True, and I wish my city would realize it harder, sooner. On the other hand, I just read an article the other day that claims that the collapse of civilization has begun. A lot of societies throughout history perseverated with maladaptive habits after the local environment changed, and thus collapsed. A lot of them didn’t, though, and I hope that we’ll wise up in time.
But yeah, honestly, I’m worried myself that our society is starting to unravel if we don’t get our act together. Unmitigated climate catastrophe may well prove to be the greatest disaster in human history, if you count all the wars, famines, genocide it may cause. I sincerely hope it doesn’t turn out so dire, but so far humanity is stubbornly refusing to do anywhere near enough to stop it. Whether that’s civilization-ending or merely really frickin bad remains to be seen, but it’s also worthwhile noting that collapse doesn’t always mean post-apocalyptic; for farmers in ancient Rome around its collapse, life probably didn’t seem all that different day-to-day.
We shouldn’t take anything for granted. The US has happily killed it’s cities for decades instead of investing in public transit. If we don’t push for it, car companies and rich people will keep public transportation from ever taking off.
If remote work takes off, and ordering most everything online, I wonder if urban sprawl will get even worse.
The more people try to “innovate” transportation the closer it gets to going back to trains. Driverless cars, for efficiency have them communicate with eachother, to accelerate and brake at the same time, for example. That’s just less efficient and more expensive trains.
There’s a massive failure condition for your example - sure, autonomous cars behave like trains when they communicate with each other to sync acceleration and deceleration, but they can also separate themselves from the collective to drive you to the door of your home.
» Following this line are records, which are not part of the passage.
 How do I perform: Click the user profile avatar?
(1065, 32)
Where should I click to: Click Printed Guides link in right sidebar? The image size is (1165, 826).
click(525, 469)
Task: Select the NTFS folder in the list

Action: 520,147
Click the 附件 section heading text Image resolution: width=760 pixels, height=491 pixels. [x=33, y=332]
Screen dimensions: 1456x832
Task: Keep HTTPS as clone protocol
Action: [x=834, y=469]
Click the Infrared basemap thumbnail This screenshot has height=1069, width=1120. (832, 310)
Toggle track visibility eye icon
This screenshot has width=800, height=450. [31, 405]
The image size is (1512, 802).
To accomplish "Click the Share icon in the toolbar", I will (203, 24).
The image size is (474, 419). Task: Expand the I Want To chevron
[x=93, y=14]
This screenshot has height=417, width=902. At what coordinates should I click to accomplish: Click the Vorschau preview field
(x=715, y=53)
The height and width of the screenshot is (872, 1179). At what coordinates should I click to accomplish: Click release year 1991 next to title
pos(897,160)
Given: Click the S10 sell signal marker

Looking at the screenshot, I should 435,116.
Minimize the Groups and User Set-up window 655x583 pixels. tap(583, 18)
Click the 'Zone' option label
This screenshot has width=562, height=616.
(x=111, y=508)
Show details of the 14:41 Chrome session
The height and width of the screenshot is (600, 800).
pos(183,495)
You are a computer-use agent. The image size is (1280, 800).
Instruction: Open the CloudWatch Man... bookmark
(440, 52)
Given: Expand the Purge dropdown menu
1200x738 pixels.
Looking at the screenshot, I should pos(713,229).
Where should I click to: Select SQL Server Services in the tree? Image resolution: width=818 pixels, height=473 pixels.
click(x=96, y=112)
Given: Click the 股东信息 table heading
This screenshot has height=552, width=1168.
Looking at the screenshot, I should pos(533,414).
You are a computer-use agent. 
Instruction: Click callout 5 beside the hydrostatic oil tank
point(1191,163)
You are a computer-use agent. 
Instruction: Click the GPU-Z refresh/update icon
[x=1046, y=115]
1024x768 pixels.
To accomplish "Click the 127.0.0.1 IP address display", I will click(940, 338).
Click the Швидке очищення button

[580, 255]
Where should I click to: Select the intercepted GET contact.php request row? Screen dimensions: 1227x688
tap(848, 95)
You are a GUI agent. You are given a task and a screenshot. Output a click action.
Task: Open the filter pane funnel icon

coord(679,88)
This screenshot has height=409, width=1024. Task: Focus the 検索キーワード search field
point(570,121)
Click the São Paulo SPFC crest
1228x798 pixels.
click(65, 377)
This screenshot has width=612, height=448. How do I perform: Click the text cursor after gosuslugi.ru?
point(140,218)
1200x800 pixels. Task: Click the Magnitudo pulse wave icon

In the train metaphor this would be like you sitting in your own train car, and the train car separating from the rest of it and driving you to your doorstep.
oh no, if only someone hadn’t centralized like, a point, say, a station, where people could conveniently access the train of cars…
they could call it a… hmm… TRAIN STATION?
I especially like that this format of the meme removes the d-bag that is in the original.